In July of 2013, the Eastern District Historical Society and the Sacramento Bee began filing a series of motions in U.S District court, requesting the court unseal items possessed by the clerk from the Fromme trial. On the list was the 93-minute audio recording of the Fromme/Richmond interview.
The following month, U.S. District Judge Kimberly Mueller tentatively ordered the release of a number of sealed materials from the trial. However, the Fromme/Richmond recording wasn’t included on the list and remained under seal. Attorneys representing the Eastern District Historical Society and the Sacramento Bee partially objected to ruling, arguing that the Fromme/Richmond tape should not be excluded. Their argument cited United States v. Kaczynski, in which the Ninth Circuit court had granted the motion to unseal a redacted version of Theodore Kaczynski’s psychiatric competency report.
A week later, U.S. Attorney Christiaan Highsmith responded to the Sacramento Bee’s partial objection, writing:
The Government objects to this request because the defendant, Ms.
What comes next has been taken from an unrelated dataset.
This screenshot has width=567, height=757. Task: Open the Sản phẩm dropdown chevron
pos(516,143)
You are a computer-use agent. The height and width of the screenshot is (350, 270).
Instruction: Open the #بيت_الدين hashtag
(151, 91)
Fromme, has not been notified of the Bee’s motion. In United States v. Kaczynski, 154 F.3d 930 (9th Cir. 1998), which the Bee cites in its motion, the Court of Appeals ordered the release of redacted versions of the defendant’s psychiatric competency report. In the Kaczynski case, the defendant was provided with notice of the motion to unseal his psychiatric report, and he opposed that motion before the Court of Appeals made it ultimate decision to unseal portions of the psychiatric report. Here, however, Ms. Fromme has not yet been provided with notice of the Bee’s motion to unseal. The Government believes it is proper that Ms. Fromme be notified of the motion to release her psychiatric report before the Court issues its order concerning whether the report must be unsealed.
On November 12, 2013, notice was sent to Lynette Fromme’s last known address that a hearing on the motion to unseal the psychiatric report would be held in Sacramento on January 17, 2014. It is unknown whether Fromme would’ve objected to the release, or if she even received the notice, because she never responded.
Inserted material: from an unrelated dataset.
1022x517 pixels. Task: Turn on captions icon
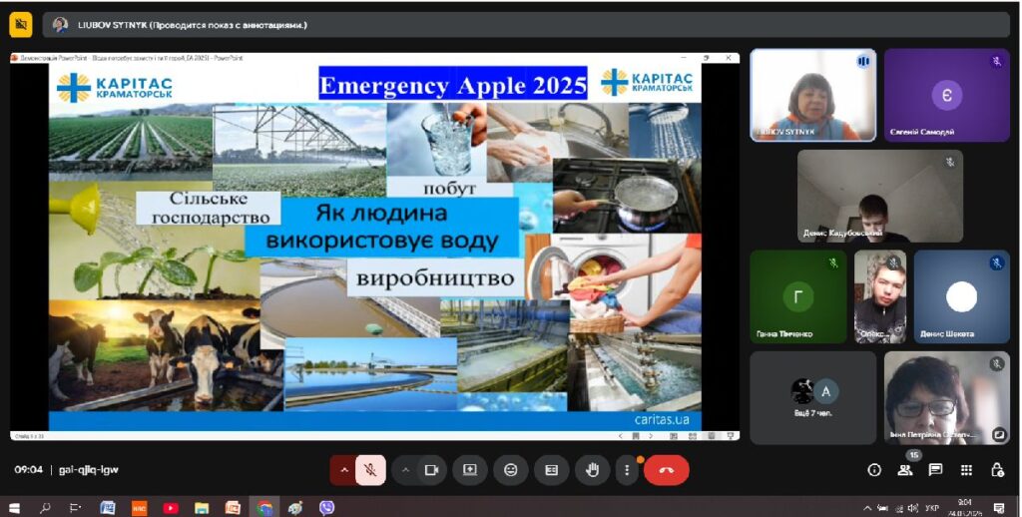coord(551,470)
After both the U.S. Attorney and the court determined Fromme was provided adequate notice, the motion to unseal was granted in part in order for the tape to be digitized so that the Judge could review it to determine if redaction was necessary.
On April 16, 2014, Judge Mueller made her final ruling, unsealing the entire recording, writing:
In this case, given the contents of the audio recording and the applicable law, the court finds no need to redact portions of the recording. Unlike the redactions in Kaczynski, there is no discussion of ‘private information’ or information that has ‘the potential to embarrass a person not before the court.’ Instead, the recording exclusively explores, through Dr. Richmond’s questioning, defendant’s background, demeanor, and mental state and explores defendant’s motivation, desire, and ability to represent herself. Dr. Richmond reviews these issues for the purpose of determining whether defendant was competent to stand trial and represent herself, if she wished. Thus, the court finds unsealing the entire report ‘serve[s] the ends of justice by informing the public about the court’s competency determination.’